_Your task_
Write out each of the rows below word for word, leaving nothing changed.

Records taken from a collection
******************************

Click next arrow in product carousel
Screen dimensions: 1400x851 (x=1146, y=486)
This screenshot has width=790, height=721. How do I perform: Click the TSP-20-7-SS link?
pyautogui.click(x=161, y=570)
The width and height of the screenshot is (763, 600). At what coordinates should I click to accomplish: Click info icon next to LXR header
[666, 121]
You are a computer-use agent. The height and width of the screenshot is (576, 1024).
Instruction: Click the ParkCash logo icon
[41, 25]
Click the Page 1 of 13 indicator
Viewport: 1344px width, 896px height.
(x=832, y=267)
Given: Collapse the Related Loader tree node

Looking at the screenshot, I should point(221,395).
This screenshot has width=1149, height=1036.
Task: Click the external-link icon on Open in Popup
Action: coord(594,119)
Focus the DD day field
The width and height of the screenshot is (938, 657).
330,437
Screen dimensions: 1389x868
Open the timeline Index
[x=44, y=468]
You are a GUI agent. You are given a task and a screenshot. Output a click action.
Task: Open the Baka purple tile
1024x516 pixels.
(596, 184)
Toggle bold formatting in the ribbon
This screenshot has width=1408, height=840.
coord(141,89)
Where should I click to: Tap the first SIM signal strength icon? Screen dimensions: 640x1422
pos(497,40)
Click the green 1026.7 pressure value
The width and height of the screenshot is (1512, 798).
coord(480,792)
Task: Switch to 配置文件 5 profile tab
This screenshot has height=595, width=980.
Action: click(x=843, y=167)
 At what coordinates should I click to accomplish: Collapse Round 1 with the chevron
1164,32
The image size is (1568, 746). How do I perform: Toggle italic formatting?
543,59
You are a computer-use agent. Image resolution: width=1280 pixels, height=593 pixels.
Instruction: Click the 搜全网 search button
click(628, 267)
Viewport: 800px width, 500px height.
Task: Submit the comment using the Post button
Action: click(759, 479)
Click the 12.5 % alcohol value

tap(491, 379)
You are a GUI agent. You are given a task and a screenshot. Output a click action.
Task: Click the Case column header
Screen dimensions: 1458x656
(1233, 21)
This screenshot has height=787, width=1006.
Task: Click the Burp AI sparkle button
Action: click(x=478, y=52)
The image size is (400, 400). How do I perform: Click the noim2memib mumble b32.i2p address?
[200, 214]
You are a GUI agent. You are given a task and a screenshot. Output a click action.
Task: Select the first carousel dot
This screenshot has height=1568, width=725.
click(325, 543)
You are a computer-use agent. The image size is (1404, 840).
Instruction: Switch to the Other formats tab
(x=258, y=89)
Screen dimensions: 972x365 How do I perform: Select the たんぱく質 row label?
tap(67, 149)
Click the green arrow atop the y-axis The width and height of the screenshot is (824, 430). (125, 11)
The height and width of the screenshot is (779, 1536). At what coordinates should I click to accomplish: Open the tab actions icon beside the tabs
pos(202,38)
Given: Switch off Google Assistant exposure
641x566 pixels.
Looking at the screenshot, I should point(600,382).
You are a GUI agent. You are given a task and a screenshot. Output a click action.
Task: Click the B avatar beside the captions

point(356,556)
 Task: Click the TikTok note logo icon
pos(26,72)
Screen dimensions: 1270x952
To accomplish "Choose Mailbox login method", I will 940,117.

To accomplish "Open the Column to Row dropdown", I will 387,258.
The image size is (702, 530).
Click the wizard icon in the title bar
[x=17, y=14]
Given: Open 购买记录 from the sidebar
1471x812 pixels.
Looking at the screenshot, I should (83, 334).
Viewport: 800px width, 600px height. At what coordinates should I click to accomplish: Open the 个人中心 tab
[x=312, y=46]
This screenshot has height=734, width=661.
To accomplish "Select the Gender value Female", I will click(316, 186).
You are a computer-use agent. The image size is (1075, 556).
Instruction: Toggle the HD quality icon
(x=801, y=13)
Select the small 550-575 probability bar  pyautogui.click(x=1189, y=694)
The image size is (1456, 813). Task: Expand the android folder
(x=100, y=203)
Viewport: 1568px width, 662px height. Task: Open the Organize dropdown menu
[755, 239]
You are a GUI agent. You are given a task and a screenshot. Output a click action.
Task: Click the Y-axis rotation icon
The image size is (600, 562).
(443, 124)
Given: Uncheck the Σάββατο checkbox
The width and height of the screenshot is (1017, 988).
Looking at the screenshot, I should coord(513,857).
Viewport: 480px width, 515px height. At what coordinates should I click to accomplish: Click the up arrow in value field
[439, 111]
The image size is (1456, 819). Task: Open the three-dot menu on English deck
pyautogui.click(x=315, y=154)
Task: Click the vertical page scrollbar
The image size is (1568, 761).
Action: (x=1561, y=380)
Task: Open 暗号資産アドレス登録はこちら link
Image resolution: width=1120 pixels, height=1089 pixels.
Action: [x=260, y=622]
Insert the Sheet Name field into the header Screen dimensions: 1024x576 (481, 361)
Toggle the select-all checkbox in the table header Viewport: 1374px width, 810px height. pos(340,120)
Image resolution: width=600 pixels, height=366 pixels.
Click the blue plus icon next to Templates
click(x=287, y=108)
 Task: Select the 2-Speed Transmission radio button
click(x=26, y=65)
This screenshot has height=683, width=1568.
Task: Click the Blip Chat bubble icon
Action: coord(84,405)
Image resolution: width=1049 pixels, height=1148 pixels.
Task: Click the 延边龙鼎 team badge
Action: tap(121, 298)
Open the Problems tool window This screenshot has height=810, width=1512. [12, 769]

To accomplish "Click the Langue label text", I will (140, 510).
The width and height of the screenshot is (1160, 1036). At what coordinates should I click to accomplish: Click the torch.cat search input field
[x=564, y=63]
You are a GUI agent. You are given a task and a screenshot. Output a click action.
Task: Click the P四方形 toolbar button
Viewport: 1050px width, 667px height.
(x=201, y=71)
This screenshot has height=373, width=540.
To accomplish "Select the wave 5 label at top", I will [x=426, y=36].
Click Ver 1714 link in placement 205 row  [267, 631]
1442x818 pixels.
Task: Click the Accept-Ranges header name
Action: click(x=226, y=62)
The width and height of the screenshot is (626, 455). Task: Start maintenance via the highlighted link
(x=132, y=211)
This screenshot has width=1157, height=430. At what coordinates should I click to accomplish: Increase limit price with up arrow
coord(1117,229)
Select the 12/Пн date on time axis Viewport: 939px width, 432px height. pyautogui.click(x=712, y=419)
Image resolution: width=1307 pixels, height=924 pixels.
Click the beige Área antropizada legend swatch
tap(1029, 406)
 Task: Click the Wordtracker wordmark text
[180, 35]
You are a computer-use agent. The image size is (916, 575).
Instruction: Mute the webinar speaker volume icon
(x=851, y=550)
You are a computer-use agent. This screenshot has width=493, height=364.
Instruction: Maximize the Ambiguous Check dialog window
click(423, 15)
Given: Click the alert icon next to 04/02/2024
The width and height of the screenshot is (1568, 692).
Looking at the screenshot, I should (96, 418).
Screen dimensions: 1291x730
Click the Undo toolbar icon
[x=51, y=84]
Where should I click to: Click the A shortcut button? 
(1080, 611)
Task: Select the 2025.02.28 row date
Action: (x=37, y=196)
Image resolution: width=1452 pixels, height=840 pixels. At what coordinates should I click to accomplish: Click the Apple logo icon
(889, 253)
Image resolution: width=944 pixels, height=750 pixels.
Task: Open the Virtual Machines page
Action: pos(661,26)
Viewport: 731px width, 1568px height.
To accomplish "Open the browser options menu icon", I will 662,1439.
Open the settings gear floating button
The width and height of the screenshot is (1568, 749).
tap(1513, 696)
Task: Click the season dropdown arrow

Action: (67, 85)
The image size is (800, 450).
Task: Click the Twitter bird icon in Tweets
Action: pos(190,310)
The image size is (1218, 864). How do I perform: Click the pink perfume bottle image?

******************************

_Result_
Click next arrow in product carousel
Screen dimensions: 1400x851 (x=1146, y=486)
This screenshot has width=790, height=721. How do I perform: Click the TSP-20-7-SS link?
pyautogui.click(x=161, y=570)
The width and height of the screenshot is (763, 600). At what coordinates should I click to accomplish: Click info icon next to LXR header
[666, 121]
You are a computer-use agent. The height and width of the screenshot is (576, 1024).
Instruction: Click the ParkCash logo icon
[41, 25]
Click the Page 1 of 13 indicator
Viewport: 1344px width, 896px height.
(x=832, y=267)
Given: Collapse the Related Loader tree node

Looking at the screenshot, I should point(221,395).
This screenshot has width=1149, height=1036.
Task: Click the external-link icon on Open in Popup
Action: coord(594,119)
Focus the DD day field
The width and height of the screenshot is (938, 657).
330,437
Screen dimensions: 1389x868
Open the timeline Index
[x=44, y=468]
You are a GUI agent. You are given a task and a screenshot. Output a click action.
Task: Open the Baka purple tile
1024x516 pixels.
(596, 184)
Toggle bold formatting in the ribbon
This screenshot has width=1408, height=840.
coord(141,89)
Where should I click to: Tap the first SIM signal strength icon? Screen dimensions: 640x1422
pos(497,40)
Click the green 1026.7 pressure value
The width and height of the screenshot is (1512, 798).
coord(480,792)
Task: Switch to 配置文件 5 profile tab
This screenshot has height=595, width=980.
Action: click(x=843, y=167)
 At what coordinates should I click to accomplish: Collapse Round 1 with the chevron
1164,32
The image size is (1568, 746). How do I perform: Toggle italic formatting?
543,59
You are a computer-use agent. Image resolution: width=1280 pixels, height=593 pixels.
Instruction: Click the 搜全网 search button
click(628, 267)
Viewport: 800px width, 500px height.
Task: Submit the comment using the Post button
Action: click(759, 479)
Click the 12.5 % alcohol value

tap(491, 379)
You are a GUI agent. You are given a task and a screenshot. Output a click action.
Task: Click the Case column header
Screen dimensions: 1458x656
(1233, 21)
This screenshot has height=787, width=1006.
Task: Click the Burp AI sparkle button
Action: click(x=478, y=52)
The image size is (400, 400). How do I perform: Click the noim2memib mumble b32.i2p address?
[200, 214]
You are a GUI agent. You are given a task and a screenshot. Output a click action.
Task: Select the first carousel dot
This screenshot has height=1568, width=725.
click(325, 543)
You are a computer-use agent. The image size is (1404, 840).
Instruction: Switch to the Other formats tab
(x=258, y=89)
Screen dimensions: 972x365 How do I perform: Select the たんぱく質 row label?
tap(67, 149)
Click the green arrow atop the y-axis The width and height of the screenshot is (824, 430). (125, 11)
The height and width of the screenshot is (779, 1536). At what coordinates should I click to accomplish: Open the tab actions icon beside the tabs
pos(202,38)
Given: Switch off Google Assistant exposure
641x566 pixels.
Looking at the screenshot, I should point(600,382).
You are a GUI agent. You are given a task and a screenshot. Output a click action.
Task: Click the B avatar beside the captions

point(356,556)
 Task: Click the TikTok note logo icon
pos(26,72)
Screen dimensions: 1270x952
To accomplish "Choose Mailbox login method", I will 940,117.

To accomplish "Open the Column to Row dropdown", I will 387,258.
The image size is (702, 530).
Click the wizard icon in the title bar
[x=17, y=14]
Given: Open 购买记录 from the sidebar
1471x812 pixels.
Looking at the screenshot, I should (83, 334).
Viewport: 800px width, 600px height. At what coordinates should I click to accomplish: Open the 个人中心 tab
[x=312, y=46]
This screenshot has height=734, width=661.
To accomplish "Select the Gender value Female", I will click(316, 186).
You are a computer-use agent. The image size is (1075, 556).
Instruction: Toggle the HD quality icon
(x=801, y=13)
Select the small 550-575 probability bar  pyautogui.click(x=1189, y=694)
The image size is (1456, 813). Task: Expand the android folder
(x=100, y=203)
Viewport: 1568px width, 662px height. Task: Open the Organize dropdown menu
[755, 239]
You are a GUI agent. You are given a task and a screenshot. Output a click action.
Task: Click the Y-axis rotation icon
The image size is (600, 562).
(443, 124)
Given: Uncheck the Σάββατο checkbox
The width and height of the screenshot is (1017, 988).
Looking at the screenshot, I should coord(513,857).
Viewport: 480px width, 515px height. At what coordinates should I click to accomplish: Click the up arrow in value field
[439, 111]
The image size is (1456, 819). Task: Open the three-dot menu on English deck
pyautogui.click(x=315, y=154)
Task: Click the vertical page scrollbar
The image size is (1568, 761).
Action: (x=1561, y=380)
Task: Open 暗号資産アドレス登録はこちら link
Image resolution: width=1120 pixels, height=1089 pixels.
Action: [x=260, y=622]
Insert the Sheet Name field into the header Screen dimensions: 1024x576 (481, 361)
Toggle the select-all checkbox in the table header Viewport: 1374px width, 810px height. pos(340,120)
Image resolution: width=600 pixels, height=366 pixels.
Click the blue plus icon next to Templates
click(x=287, y=108)
 Task: Select the 2-Speed Transmission radio button
click(x=26, y=65)
This screenshot has height=683, width=1568.
Task: Click the Blip Chat bubble icon
Action: coord(84,405)
Image resolution: width=1049 pixels, height=1148 pixels.
Task: Click the 延边龙鼎 team badge
Action: tap(121, 298)
Open the Problems tool window This screenshot has height=810, width=1512. [12, 769]

To accomplish "Click the Langue label text", I will (140, 510).
The width and height of the screenshot is (1160, 1036). At what coordinates should I click to accomplish: Click the torch.cat search input field
[x=564, y=63]
You are a GUI agent. You are given a task and a screenshot. Output a click action.
Task: Click the P四方形 toolbar button
Viewport: 1050px width, 667px height.
(x=201, y=71)
This screenshot has height=373, width=540.
To accomplish "Select the wave 5 label at top", I will [x=426, y=36].
Click Ver 1714 link in placement 205 row  [267, 631]
1442x818 pixels.
Task: Click the Accept-Ranges header name
Action: click(x=226, y=62)
The width and height of the screenshot is (626, 455). Task: Start maintenance via the highlighted link
(x=132, y=211)
This screenshot has width=1157, height=430. At what coordinates should I click to accomplish: Increase limit price with up arrow
coord(1117,229)
Select the 12/Пн date on time axis Viewport: 939px width, 432px height. pyautogui.click(x=712, y=419)
Image resolution: width=1307 pixels, height=924 pixels.
Click the beige Área antropizada legend swatch
tap(1029, 406)
 Task: Click the Wordtracker wordmark text
[180, 35]
You are a computer-use agent. The image size is (916, 575).
Instruction: Mute the webinar speaker volume icon
(x=851, y=550)
You are a computer-use agent. This screenshot has width=493, height=364.
Instruction: Maximize the Ambiguous Check dialog window
click(423, 15)
Given: Click the alert icon next to 04/02/2024
The width and height of the screenshot is (1568, 692).
Looking at the screenshot, I should (96, 418).
Screen dimensions: 1291x730
Click the Undo toolbar icon
[x=51, y=84]
Where should I click to: Click the A shortcut button? 
(1080, 611)
Task: Select the 2025.02.28 row date
Action: (x=37, y=196)
Image resolution: width=1452 pixels, height=840 pixels. At what coordinates should I click to accomplish: Click the Apple logo icon
(889, 253)
Image resolution: width=944 pixels, height=750 pixels.
Task: Open the Virtual Machines page
Action: pos(661,26)
Viewport: 731px width, 1568px height.
To accomplish "Open the browser options menu icon", I will 662,1439.
Open the settings gear floating button
The width and height of the screenshot is (1568, 749).
tap(1513, 696)
Task: Click the season dropdown arrow

Action: (67, 85)
The image size is (800, 450).
Task: Click the Twitter bird icon in Tweets
Action: pos(190,310)
The image size is (1218, 864). How do I perform: Click the pink perfume bottle image?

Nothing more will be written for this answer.